Além disso, os controles eram hospitalares. Essa estratégia tem vantagens, como entrevistar pessoas em condições semelhantes às dos casos, mas também pode limitar a generalização dos achados para a população geral.

Os resultados também refletem o contexto alimentar italiano entre 1992 e 2004. O padrão de consumo de pão, massas, carnes, vegetais e alimentos processados pode ser diferente em outros países e períodos históricos.

Em resumo

Este estudo caso-controle italiano encontrou maior risco de carcinoma de células renais associado ao maior consumo de pão. Massas e arroz mostraram uma elevação mais modesta. Vegetais foram associados a menor risco.

Carne vermelha, ovos, peixe, queijo, frutas, batatas, sobremesas e açúcares não mostraram associação significativa com câncer renal no conjunto dos dados avaliados.

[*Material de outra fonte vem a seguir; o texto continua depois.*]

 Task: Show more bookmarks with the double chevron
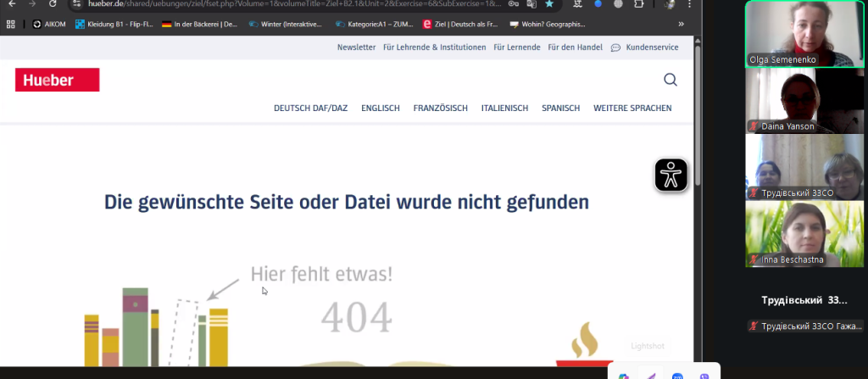pyautogui.click(x=681, y=25)
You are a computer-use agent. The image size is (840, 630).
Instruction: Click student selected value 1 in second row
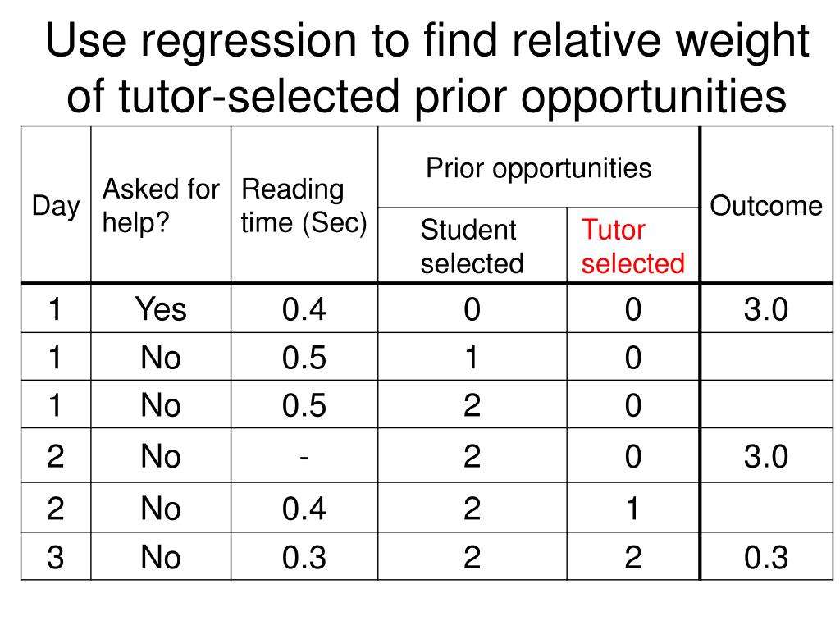pyautogui.click(x=472, y=358)
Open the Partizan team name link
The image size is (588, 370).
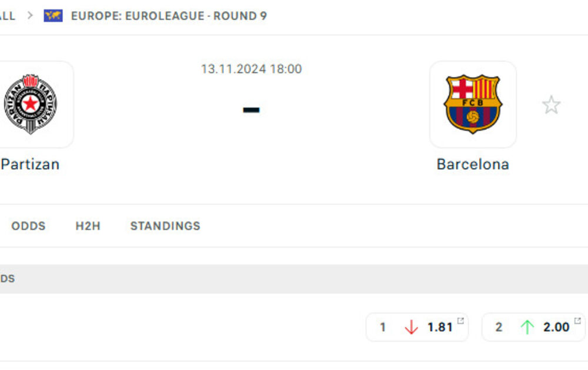click(30, 164)
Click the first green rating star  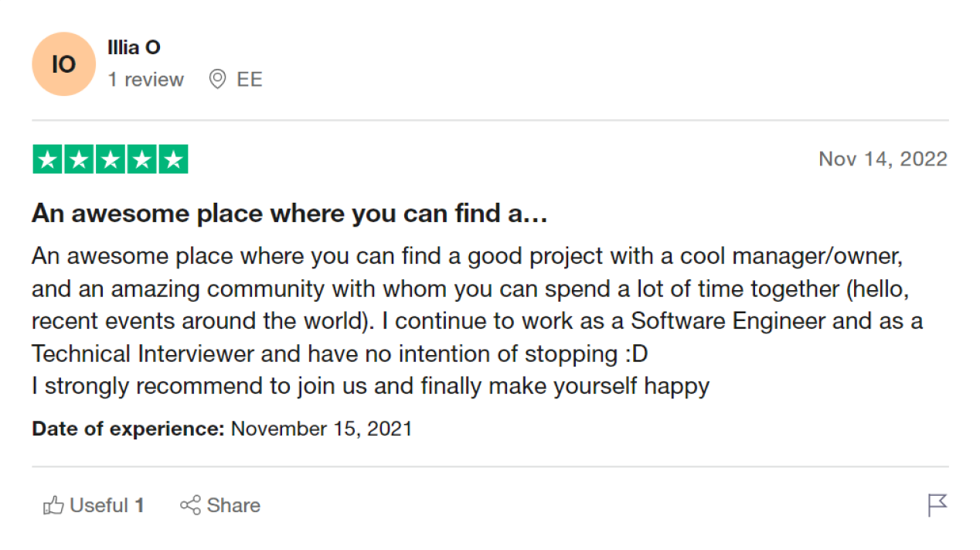(48, 159)
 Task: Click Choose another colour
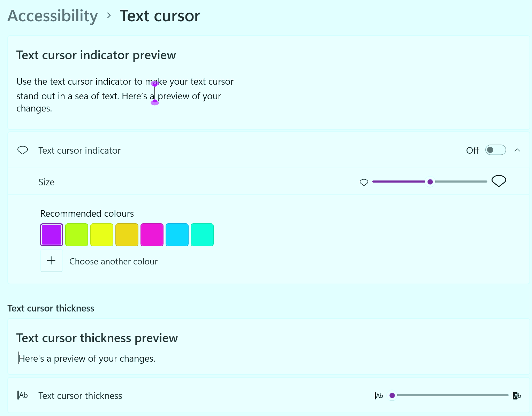pos(113,261)

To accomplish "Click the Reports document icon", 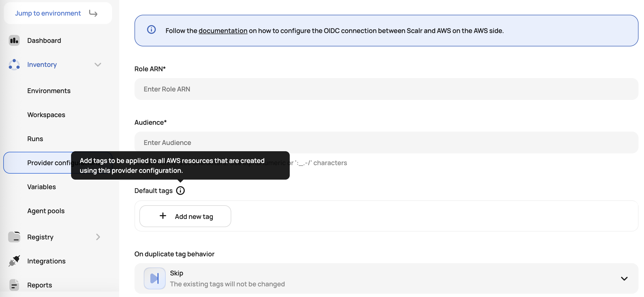I will click(14, 285).
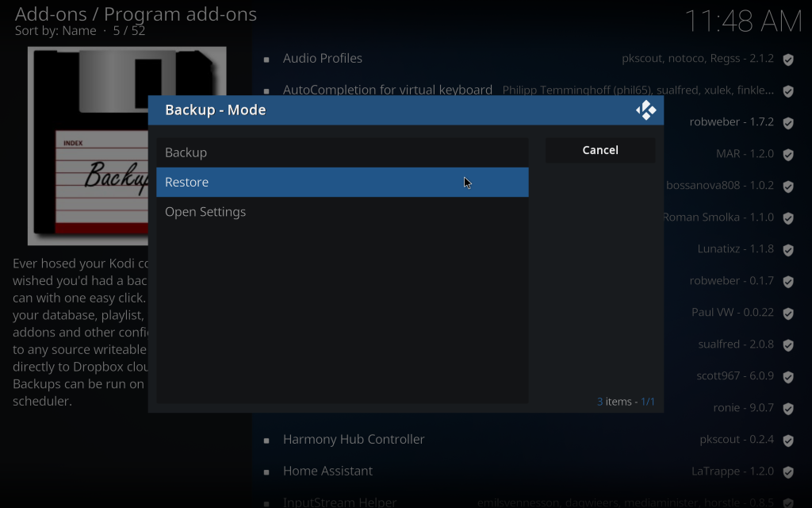The image size is (812, 508).
Task: Click verified shield next to scott967 6.0.9
Action: pyautogui.click(x=788, y=377)
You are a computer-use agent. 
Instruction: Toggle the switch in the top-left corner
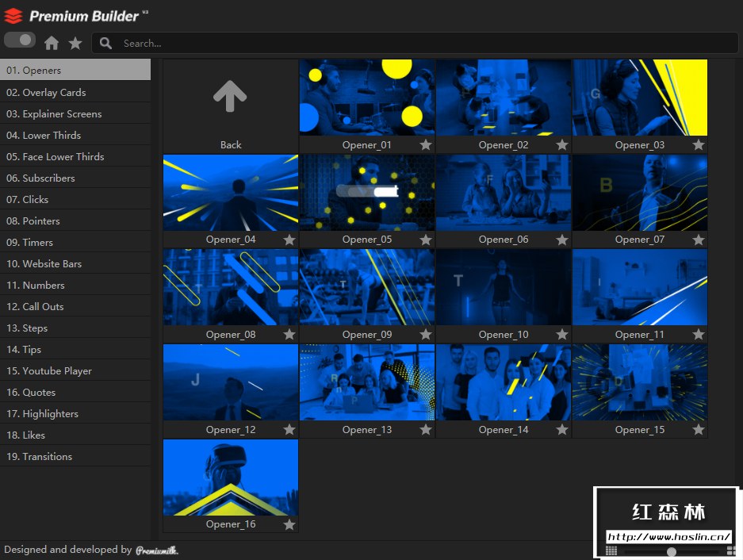(x=20, y=40)
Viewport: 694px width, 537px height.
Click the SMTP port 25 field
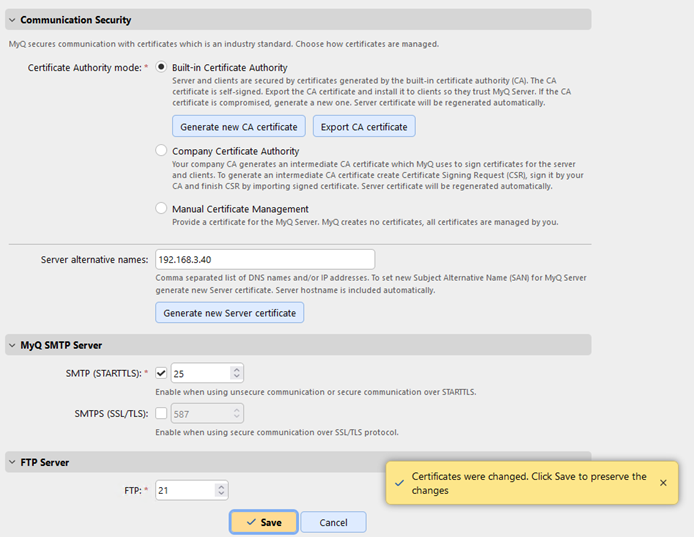pyautogui.click(x=200, y=373)
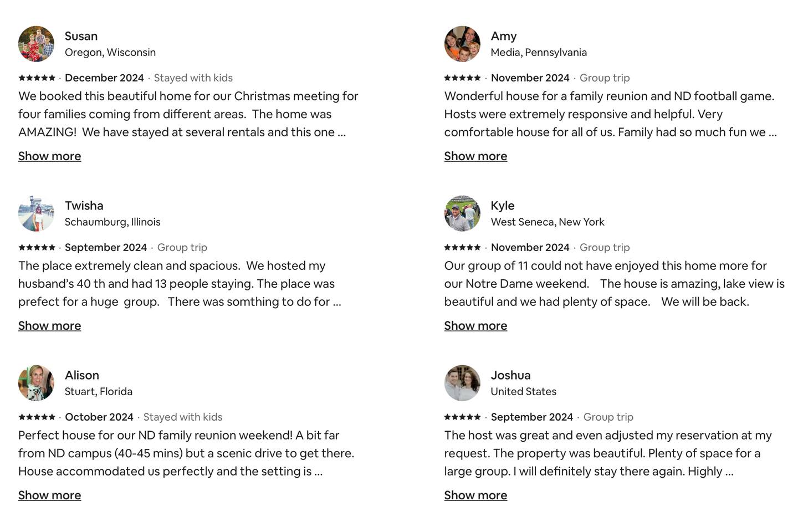The width and height of the screenshot is (798, 532).
Task: Click Kyle's profile photo
Action: [462, 213]
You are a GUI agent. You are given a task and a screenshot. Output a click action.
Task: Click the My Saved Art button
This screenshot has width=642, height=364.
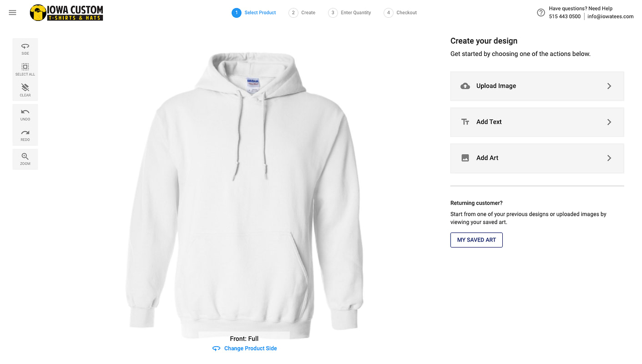coord(476,240)
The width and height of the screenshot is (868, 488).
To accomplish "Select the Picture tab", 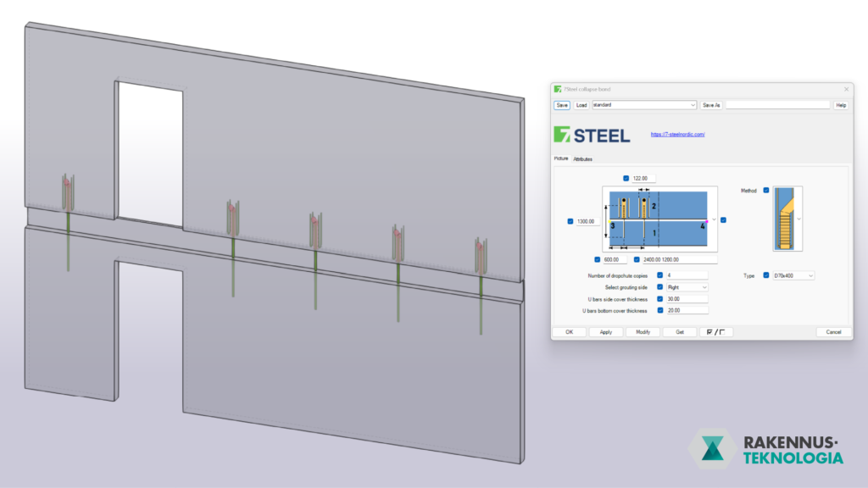I will [561, 158].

Aves e carne processada apareceram inversamente associadas, embora esse resultado deva ser interpretado com cautela.

Conclusão

A principal mensagem do estudo é que o risco de câncer renal não se distribuiu de forma uniforme entre os grupos alimentares. O achado mais consistente apontou para cereais refinados, especialmente pão, como possível marcador alimentar desfavorável. Já a carne vermelha não apareceu como fator de risco nesta análise.

O estudo não encerra a discussão sobre dieta e carcinoma de células renais, mas reforça a importância de analisar os dados específicos antes de atribuir risco a um alimento. Neste caso, a principal suspeita alimentar não foi a carne vermelha, mas o maior consumo de pão e, em menor grau, outros cereais refinados.